From the Collections of Jordan D. Schnitzer and His Family Foundation

Jordan Schnitzer Museum of Art at Portland State University: 8/26/25-12/6/25,

The Jordan Schnitzer Museum of Art at Portland State University presents Storywork: The Prints of Marie Watt from the Collections of Jordan D. Schnitzer and His Family Foundation, including 73 of Watt’s prints, sculptures, and textiles, featuring a newly commissioned jingle cloud that immerses visitors under a canopy of tin jingle cones. The exhibition highlights the artist’s career from 1996 to the present and shares the stories that inform her work.
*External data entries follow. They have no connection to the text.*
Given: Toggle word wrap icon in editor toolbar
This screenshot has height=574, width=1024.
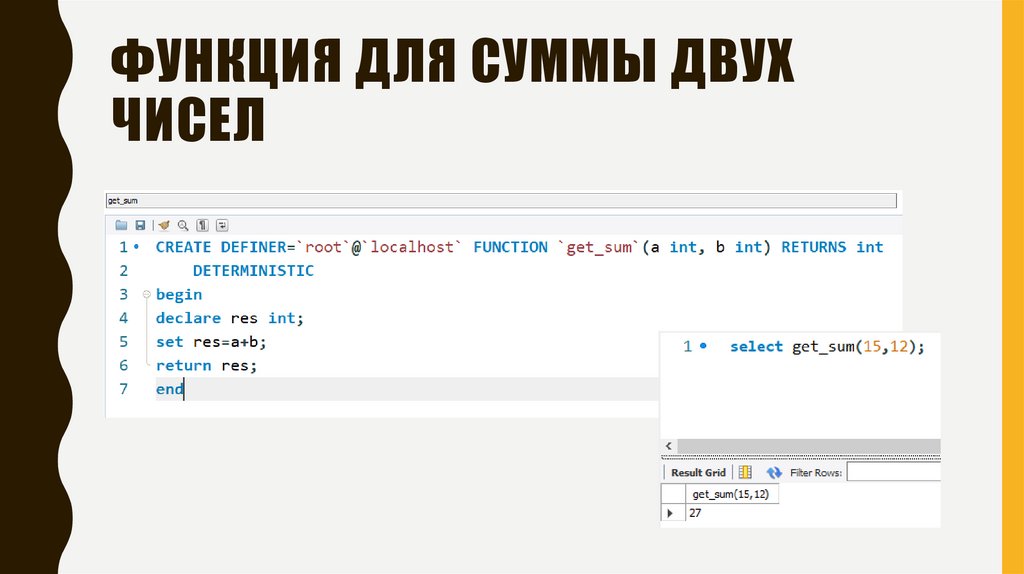Looking at the screenshot, I should tap(222, 225).
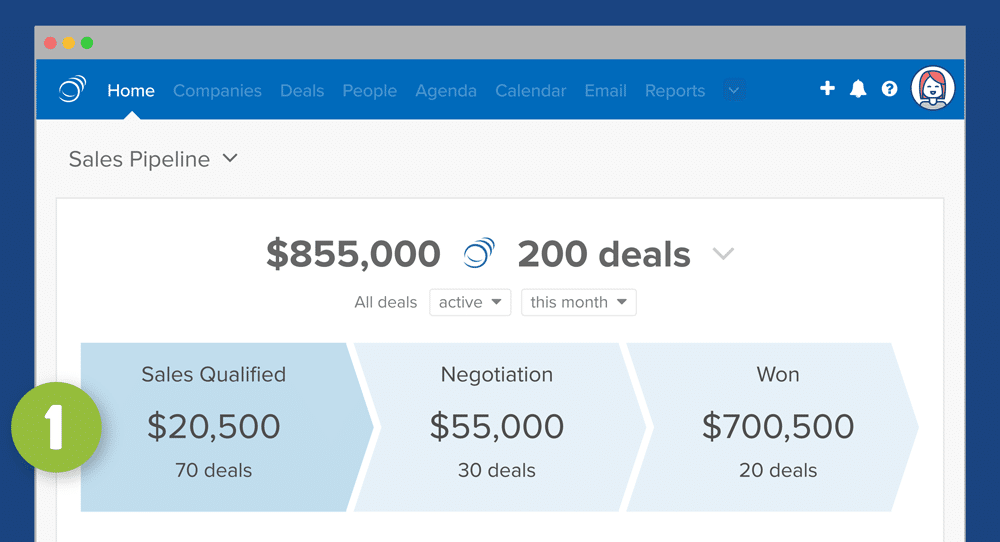Open the Reports tab
This screenshot has width=1000, height=542.
tap(675, 91)
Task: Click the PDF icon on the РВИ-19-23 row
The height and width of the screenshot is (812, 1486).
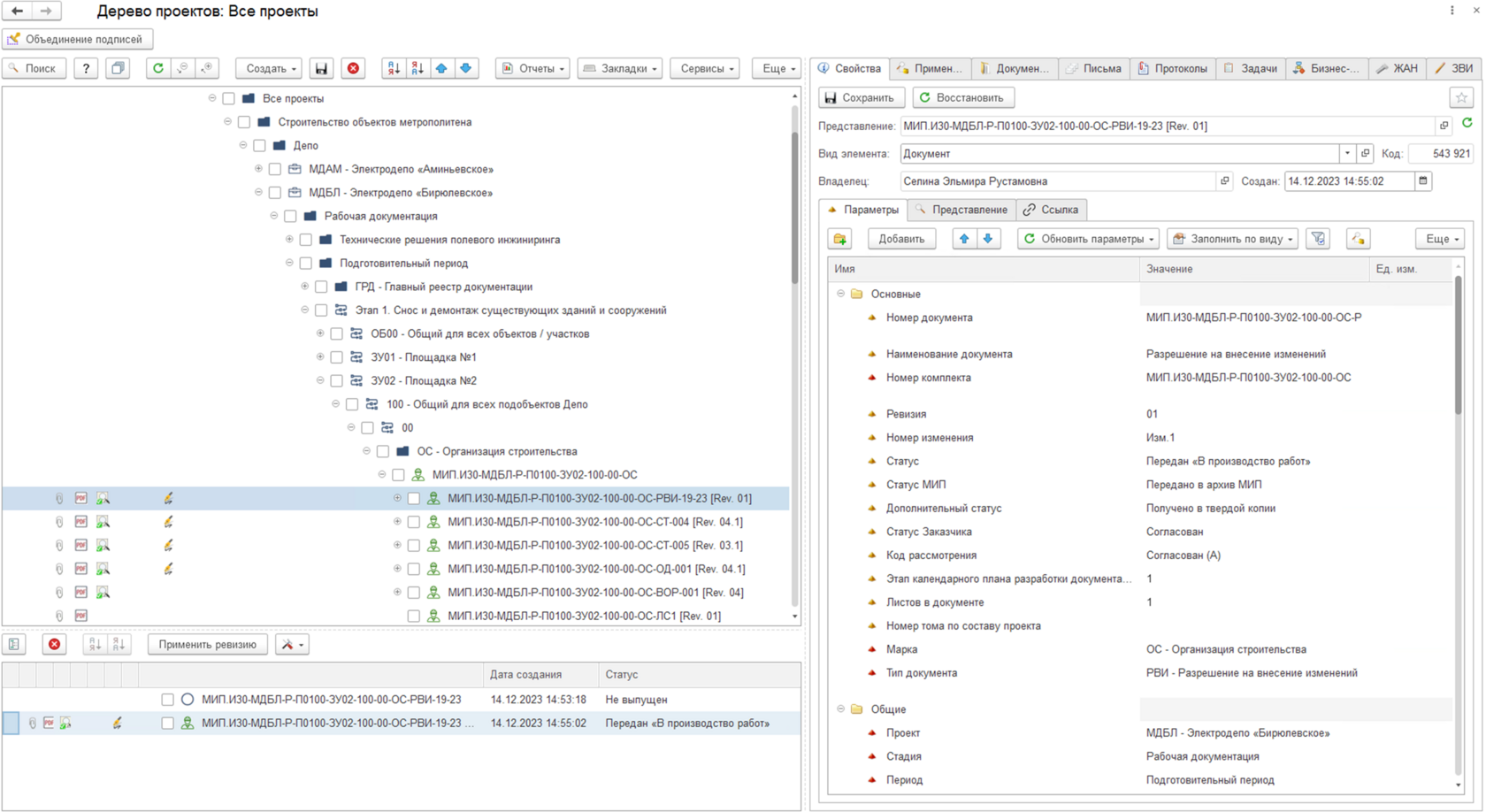Action: pos(80,499)
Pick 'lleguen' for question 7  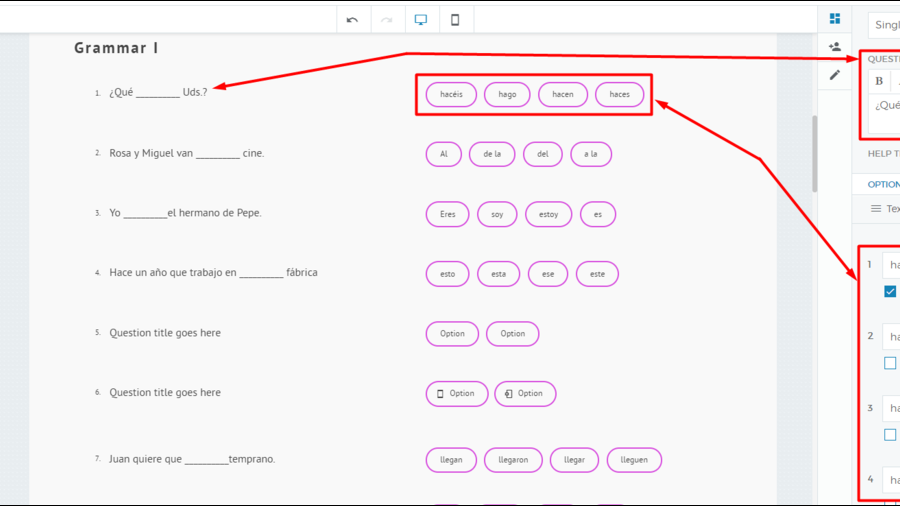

Her early print works, created during her MFA program at Yale, are displayed alongside her collaborations with several master printers, as well as her monumental textiles and sculptures. The exhibition also explores Watt's evolving practice of organizing sewing and printing circles with family, friends, and community members. Unique to this presentation is a never-before-seen work – Forest Shifts Light (Sequoia, Crest, Canopy), a floor-to-ceiling, three-part interactive work of tin jingles commissioned by the Jordan Schnitzer Family Foundation. The sculpture references the jingle dress dance, which began as a healing dance in the Ojibwe tribe in the 1900s, during the influenza pandemic. Audiences are invited to gently walk through the “forest” and experience the soft tinkling of the jingles.

“I view materials as sites for storytelling, repositories of experiences, vulnerabilities, and histories,” said Marie Watt. “Through playing with shifting light, the soft curves of wood grain, the droops of a baby blanket, I examine how familiar textures draw you into the story of a piece, gently leading you to a unique yet shared experience – an interaction with heirloom-like objects. The story does not start or end with a singular work, but expands beyond what is visible, carried forward by the meaning-making viewers bring to the work.”

“Local artist Marie Watt is one of the most important American artists of our time! Her art helps us understand stories and symbols of Native communities,” said ARTNews Top 200 Collector and real estate developer, Jordan Schnitzer.

Marie Watt (b. 1967) is an acclaimed multidisciplinary artist whose work draws on personal experience, Indigenous traditions, protofeminism, mythology, and art history. Watt, who lives and works in Portland, Oregon, is a member of the Turtle Clan of the Seneca Nation of Indians and has German-Scot ancestry.